Problem description: Please repeat exactly, and only, the lines from the one containing "Select the Performance tab" through the end of the records below, with no pictures.

Supplied records:

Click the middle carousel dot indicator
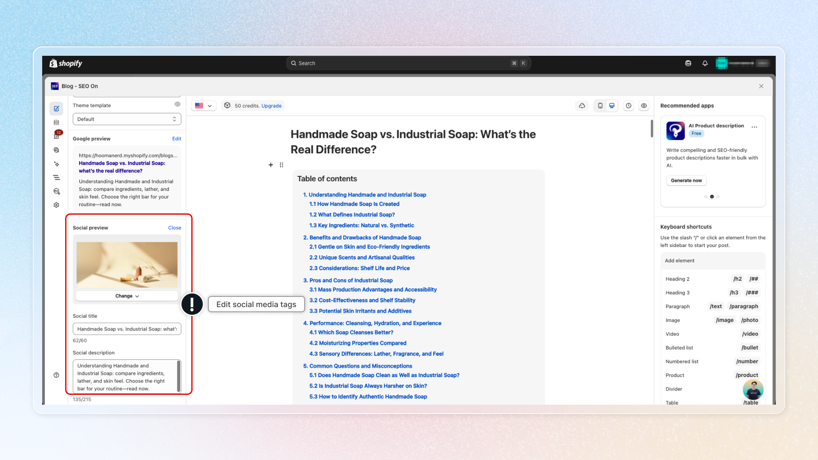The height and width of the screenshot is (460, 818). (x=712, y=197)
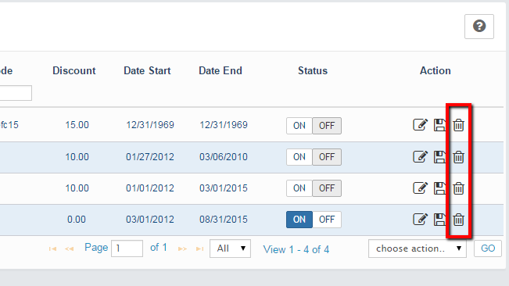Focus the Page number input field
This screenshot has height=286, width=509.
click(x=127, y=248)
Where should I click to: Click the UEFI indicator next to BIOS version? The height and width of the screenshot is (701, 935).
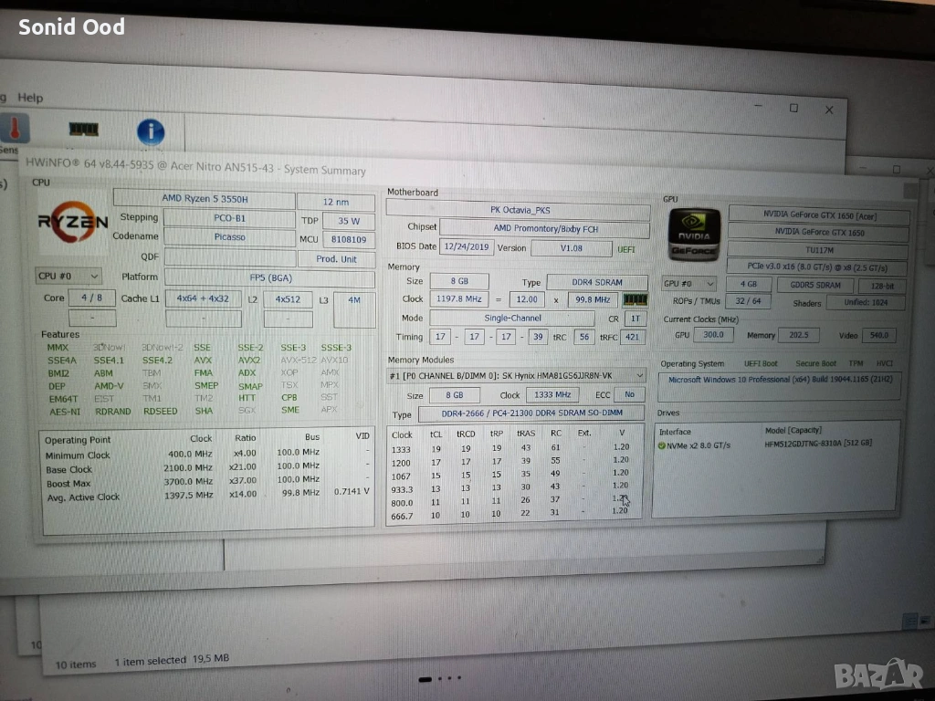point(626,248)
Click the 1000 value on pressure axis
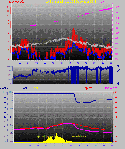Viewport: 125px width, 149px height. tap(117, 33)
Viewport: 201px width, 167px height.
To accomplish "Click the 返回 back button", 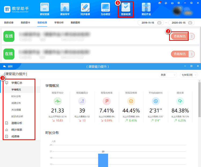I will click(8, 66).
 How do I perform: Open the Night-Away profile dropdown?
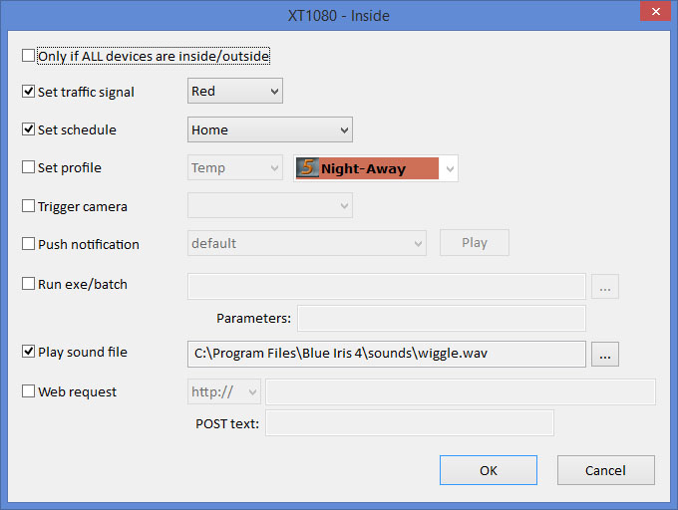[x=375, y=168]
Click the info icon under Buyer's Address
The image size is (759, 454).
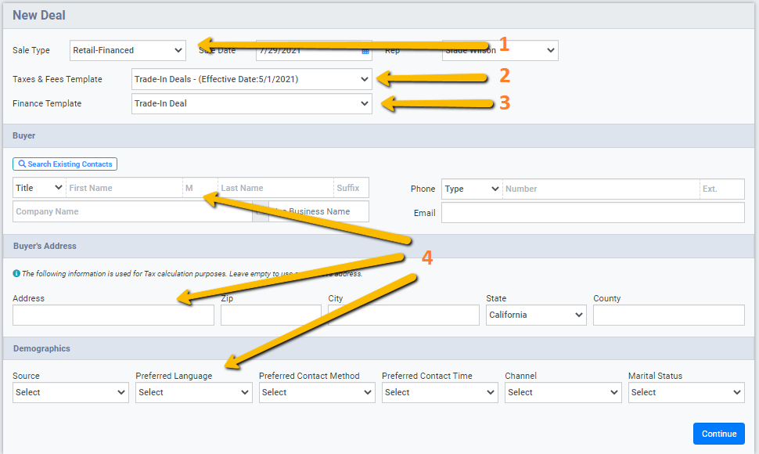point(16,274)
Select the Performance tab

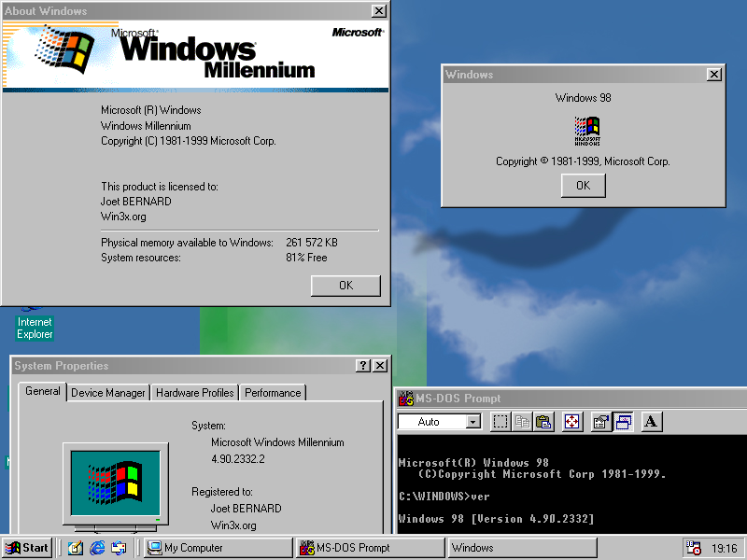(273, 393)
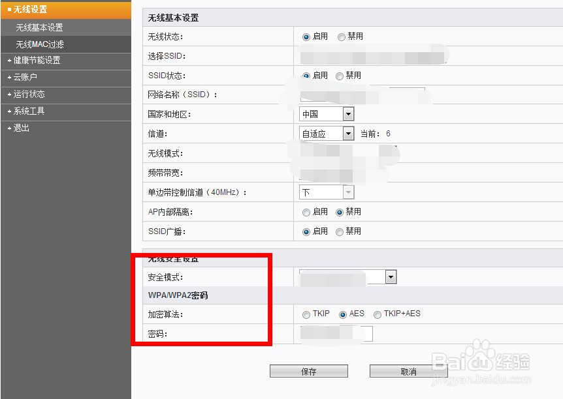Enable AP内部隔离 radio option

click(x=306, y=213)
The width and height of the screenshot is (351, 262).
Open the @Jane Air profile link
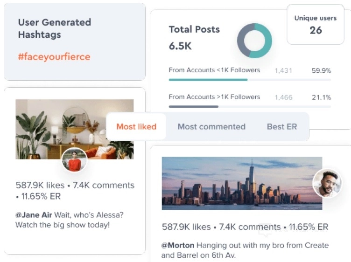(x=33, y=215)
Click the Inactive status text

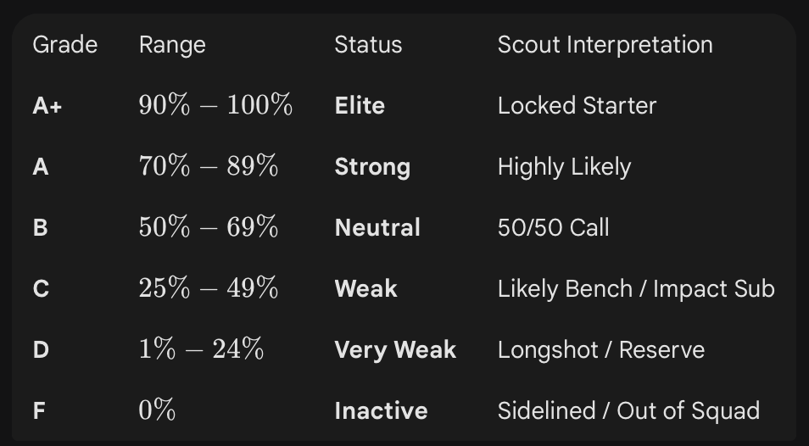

Solution to this task:
Select the Performance tab

(273, 393)
Enable AP内部隔离 radio option

click(x=306, y=213)
The width and height of the screenshot is (351, 262).
Open the @Jane Air profile link
(x=33, y=215)
Click the Inactive status text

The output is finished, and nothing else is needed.